● **PROBLEM**:
Rewrite the material from its first line through the line holding "(x=31, y=615)", both included, as a JSON list of strings with one string per line. Leave out blank lines.

START

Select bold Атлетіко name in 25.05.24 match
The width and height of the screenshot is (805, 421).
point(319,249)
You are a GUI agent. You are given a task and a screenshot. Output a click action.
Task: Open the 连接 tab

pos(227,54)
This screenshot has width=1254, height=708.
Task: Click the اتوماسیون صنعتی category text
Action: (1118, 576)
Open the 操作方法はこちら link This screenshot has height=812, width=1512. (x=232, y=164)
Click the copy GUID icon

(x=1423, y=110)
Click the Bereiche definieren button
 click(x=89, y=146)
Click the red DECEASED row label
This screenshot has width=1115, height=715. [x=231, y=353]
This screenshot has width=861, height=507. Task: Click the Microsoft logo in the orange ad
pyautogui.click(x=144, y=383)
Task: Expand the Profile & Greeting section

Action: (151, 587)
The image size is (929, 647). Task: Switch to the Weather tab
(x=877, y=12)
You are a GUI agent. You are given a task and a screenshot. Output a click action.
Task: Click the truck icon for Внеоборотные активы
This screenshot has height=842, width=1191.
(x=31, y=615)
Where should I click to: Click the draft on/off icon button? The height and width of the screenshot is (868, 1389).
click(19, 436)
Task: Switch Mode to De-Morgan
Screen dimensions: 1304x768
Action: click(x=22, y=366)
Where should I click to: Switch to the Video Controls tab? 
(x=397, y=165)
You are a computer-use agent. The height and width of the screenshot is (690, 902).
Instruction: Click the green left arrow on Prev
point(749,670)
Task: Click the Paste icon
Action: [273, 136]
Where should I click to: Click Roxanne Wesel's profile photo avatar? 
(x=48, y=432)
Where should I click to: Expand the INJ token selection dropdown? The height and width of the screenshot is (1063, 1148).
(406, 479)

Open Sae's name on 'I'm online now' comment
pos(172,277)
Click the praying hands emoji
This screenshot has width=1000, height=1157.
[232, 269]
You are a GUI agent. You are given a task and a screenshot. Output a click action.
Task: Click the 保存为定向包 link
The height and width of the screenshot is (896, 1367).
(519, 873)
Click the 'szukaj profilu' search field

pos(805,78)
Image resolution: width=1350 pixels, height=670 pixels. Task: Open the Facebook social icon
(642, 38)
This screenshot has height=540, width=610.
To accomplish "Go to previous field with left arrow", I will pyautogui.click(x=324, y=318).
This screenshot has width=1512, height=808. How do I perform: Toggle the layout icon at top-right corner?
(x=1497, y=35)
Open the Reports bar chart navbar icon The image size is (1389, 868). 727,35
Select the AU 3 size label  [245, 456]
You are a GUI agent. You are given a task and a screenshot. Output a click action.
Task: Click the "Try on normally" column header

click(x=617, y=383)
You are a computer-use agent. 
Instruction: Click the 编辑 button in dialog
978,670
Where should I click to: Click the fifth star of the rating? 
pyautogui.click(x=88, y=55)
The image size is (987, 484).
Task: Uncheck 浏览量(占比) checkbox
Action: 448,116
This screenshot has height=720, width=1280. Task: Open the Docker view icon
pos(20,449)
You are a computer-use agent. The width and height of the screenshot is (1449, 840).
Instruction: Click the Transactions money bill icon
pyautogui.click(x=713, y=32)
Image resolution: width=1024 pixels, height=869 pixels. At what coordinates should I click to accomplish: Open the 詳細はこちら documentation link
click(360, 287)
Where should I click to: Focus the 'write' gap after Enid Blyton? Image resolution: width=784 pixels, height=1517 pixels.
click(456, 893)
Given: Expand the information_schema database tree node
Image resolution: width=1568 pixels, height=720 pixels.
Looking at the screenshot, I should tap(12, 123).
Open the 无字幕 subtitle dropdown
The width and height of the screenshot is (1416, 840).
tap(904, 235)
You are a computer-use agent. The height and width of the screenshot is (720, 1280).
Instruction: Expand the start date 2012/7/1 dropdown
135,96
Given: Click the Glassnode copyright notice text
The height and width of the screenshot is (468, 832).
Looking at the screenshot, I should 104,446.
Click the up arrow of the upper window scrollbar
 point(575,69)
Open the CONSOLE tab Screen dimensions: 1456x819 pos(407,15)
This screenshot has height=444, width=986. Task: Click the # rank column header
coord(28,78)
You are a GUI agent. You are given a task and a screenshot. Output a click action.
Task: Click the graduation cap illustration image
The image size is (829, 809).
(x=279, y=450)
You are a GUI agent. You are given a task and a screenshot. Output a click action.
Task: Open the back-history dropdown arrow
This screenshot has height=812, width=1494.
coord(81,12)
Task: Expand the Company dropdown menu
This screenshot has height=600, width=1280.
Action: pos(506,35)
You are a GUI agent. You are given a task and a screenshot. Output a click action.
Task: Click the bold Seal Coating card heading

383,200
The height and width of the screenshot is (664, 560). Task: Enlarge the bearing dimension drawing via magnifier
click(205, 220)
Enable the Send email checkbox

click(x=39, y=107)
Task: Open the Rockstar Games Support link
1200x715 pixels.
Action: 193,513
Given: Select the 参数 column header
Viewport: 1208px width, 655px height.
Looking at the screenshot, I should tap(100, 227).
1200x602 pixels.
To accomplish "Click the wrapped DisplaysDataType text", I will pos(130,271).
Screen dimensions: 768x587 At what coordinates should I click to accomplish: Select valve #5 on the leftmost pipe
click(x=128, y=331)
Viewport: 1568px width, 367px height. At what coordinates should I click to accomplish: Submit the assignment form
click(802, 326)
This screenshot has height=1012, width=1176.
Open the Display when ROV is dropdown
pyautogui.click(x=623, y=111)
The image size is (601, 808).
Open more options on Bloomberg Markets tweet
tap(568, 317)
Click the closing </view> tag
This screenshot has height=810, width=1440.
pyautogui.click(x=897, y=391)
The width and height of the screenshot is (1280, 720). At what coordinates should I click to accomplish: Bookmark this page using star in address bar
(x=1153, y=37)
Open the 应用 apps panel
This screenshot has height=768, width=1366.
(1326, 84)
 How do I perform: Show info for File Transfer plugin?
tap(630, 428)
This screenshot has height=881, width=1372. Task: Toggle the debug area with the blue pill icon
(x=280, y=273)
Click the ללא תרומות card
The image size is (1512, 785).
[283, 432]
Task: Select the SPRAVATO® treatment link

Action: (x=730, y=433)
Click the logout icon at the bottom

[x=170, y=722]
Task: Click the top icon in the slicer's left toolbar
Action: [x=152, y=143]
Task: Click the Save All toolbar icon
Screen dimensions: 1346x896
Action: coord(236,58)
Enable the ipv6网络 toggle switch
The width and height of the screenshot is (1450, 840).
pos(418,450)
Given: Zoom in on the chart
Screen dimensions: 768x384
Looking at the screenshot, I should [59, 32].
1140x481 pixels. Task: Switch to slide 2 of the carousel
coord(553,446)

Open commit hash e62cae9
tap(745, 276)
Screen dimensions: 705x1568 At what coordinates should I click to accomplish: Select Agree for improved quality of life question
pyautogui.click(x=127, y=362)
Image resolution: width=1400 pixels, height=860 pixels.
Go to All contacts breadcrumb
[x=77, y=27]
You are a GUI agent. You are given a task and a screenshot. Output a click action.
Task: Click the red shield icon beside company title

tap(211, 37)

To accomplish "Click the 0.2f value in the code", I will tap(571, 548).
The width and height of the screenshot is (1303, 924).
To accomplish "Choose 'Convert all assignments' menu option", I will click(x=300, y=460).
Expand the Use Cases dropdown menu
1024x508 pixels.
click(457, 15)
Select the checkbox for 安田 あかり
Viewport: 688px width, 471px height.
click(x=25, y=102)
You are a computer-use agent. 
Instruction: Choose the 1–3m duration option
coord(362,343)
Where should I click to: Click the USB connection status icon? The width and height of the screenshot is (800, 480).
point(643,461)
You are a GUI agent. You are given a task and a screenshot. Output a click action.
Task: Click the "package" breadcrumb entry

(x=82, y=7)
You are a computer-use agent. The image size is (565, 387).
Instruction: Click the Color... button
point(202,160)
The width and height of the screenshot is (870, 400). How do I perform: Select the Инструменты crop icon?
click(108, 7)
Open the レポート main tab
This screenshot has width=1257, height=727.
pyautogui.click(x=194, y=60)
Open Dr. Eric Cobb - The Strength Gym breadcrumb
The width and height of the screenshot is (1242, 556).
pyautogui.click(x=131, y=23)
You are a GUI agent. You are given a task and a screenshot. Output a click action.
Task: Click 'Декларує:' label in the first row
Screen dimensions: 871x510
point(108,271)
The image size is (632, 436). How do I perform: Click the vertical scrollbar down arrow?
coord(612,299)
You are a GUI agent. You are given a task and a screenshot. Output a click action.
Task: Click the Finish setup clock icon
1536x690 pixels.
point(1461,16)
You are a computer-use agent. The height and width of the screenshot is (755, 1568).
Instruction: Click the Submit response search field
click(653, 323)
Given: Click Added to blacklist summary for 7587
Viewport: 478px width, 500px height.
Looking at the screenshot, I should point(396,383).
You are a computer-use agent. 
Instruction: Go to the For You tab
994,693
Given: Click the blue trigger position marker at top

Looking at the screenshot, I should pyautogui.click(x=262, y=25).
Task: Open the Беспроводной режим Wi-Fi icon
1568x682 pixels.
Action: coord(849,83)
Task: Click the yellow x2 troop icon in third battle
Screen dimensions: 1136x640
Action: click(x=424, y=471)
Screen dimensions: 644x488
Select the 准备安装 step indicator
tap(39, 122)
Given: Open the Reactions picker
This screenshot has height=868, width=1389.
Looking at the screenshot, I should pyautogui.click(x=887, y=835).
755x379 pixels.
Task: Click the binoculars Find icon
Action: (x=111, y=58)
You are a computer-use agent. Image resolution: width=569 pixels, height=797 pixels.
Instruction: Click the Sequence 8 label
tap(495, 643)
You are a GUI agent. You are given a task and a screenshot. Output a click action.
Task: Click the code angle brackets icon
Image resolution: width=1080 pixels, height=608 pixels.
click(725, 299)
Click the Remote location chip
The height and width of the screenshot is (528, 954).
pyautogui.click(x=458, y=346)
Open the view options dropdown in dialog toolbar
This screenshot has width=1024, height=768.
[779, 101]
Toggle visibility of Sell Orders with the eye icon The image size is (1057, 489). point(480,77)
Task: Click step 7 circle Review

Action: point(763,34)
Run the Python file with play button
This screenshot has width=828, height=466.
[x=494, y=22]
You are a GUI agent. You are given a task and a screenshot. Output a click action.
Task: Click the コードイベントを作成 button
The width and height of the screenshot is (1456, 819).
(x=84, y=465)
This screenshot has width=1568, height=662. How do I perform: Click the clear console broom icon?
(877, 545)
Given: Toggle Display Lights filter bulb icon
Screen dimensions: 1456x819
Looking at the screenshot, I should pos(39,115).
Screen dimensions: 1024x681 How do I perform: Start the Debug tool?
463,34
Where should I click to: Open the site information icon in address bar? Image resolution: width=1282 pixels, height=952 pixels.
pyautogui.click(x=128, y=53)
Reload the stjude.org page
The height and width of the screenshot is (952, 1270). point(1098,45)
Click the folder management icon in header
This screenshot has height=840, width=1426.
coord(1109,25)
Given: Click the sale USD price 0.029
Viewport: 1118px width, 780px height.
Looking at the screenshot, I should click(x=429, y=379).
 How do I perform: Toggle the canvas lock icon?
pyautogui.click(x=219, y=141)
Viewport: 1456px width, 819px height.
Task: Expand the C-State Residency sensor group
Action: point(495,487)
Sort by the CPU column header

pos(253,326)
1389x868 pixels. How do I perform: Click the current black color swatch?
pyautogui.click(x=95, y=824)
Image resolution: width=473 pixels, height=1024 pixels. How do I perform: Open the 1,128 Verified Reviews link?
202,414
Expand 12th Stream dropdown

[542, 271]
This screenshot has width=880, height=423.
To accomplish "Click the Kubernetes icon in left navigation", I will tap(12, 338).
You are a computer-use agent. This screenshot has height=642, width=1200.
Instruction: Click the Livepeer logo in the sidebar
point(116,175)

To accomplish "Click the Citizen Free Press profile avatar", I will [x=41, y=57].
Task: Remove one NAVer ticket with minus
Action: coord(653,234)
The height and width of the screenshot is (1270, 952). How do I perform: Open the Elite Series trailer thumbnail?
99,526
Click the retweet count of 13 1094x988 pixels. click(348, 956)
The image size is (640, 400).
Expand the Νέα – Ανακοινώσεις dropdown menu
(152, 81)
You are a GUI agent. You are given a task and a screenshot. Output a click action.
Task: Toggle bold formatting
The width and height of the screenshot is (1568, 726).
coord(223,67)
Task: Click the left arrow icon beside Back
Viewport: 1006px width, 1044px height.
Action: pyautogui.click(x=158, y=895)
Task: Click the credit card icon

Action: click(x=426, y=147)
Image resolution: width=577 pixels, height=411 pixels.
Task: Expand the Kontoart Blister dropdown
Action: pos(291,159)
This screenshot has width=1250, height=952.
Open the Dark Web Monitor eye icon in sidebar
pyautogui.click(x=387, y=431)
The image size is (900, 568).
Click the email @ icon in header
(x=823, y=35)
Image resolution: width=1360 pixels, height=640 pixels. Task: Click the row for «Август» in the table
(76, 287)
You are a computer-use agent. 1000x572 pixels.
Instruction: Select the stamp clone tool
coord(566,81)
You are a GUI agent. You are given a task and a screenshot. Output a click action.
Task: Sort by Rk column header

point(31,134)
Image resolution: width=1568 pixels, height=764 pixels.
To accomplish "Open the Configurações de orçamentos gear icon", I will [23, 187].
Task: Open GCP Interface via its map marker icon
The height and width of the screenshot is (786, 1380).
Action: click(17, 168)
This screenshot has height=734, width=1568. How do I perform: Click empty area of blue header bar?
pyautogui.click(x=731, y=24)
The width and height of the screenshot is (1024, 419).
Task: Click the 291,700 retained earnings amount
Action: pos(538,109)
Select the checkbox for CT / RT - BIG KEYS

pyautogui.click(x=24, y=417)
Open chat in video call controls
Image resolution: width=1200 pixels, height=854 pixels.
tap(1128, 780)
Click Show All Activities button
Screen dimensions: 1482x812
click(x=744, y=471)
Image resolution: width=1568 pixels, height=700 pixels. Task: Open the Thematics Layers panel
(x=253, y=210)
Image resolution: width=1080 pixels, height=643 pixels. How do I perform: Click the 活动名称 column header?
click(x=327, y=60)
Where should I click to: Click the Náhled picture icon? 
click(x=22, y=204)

END

● **RESULT**:
[
  "Select bold Атлетіко name in 25.05.24 match",
  "The width and height of the screenshot is (805, 421).",
  "point(319,249)",
  "You are a GUI agent. You are given a task and a screenshot. Output a click action.",
  "Task: Open the 连接 tab",
  "pos(227,54)",
  "This screenshot has width=1254, height=708.",
  "Task: Click the اتوماسیون صنعتی category text",
  "Action: (1118, 576)",
  "Open the 操作方法はこちら link This screenshot has height=812, width=1512. (x=232, y=164)",
  "Click the copy GUID icon",
  "(x=1423, y=110)",
  "Click the Bereiche definieren button",
  " click(x=89, y=146)",
  "Click the red DECEASED row label",
  "This screenshot has width=1115, height=715. [x=231, y=353]",
  "This screenshot has width=861, height=507. Task: Click the Microsoft logo in the orange ad",
  "pyautogui.click(x=144, y=383)",
  "Task: Expand the Profile & Greeting section",
  "Action: (151, 587)",
  "The image size is (929, 647). Task: Switch to the Weather tab",
  "(x=877, y=12)",
  "You are a GUI agent. You are given a task and a screenshot. Output a click action.",
  "Task: Click the truck icon for Внеоборотные активы",
  "This screenshot has height=842, width=1191.",
  "(x=31, y=615)"
]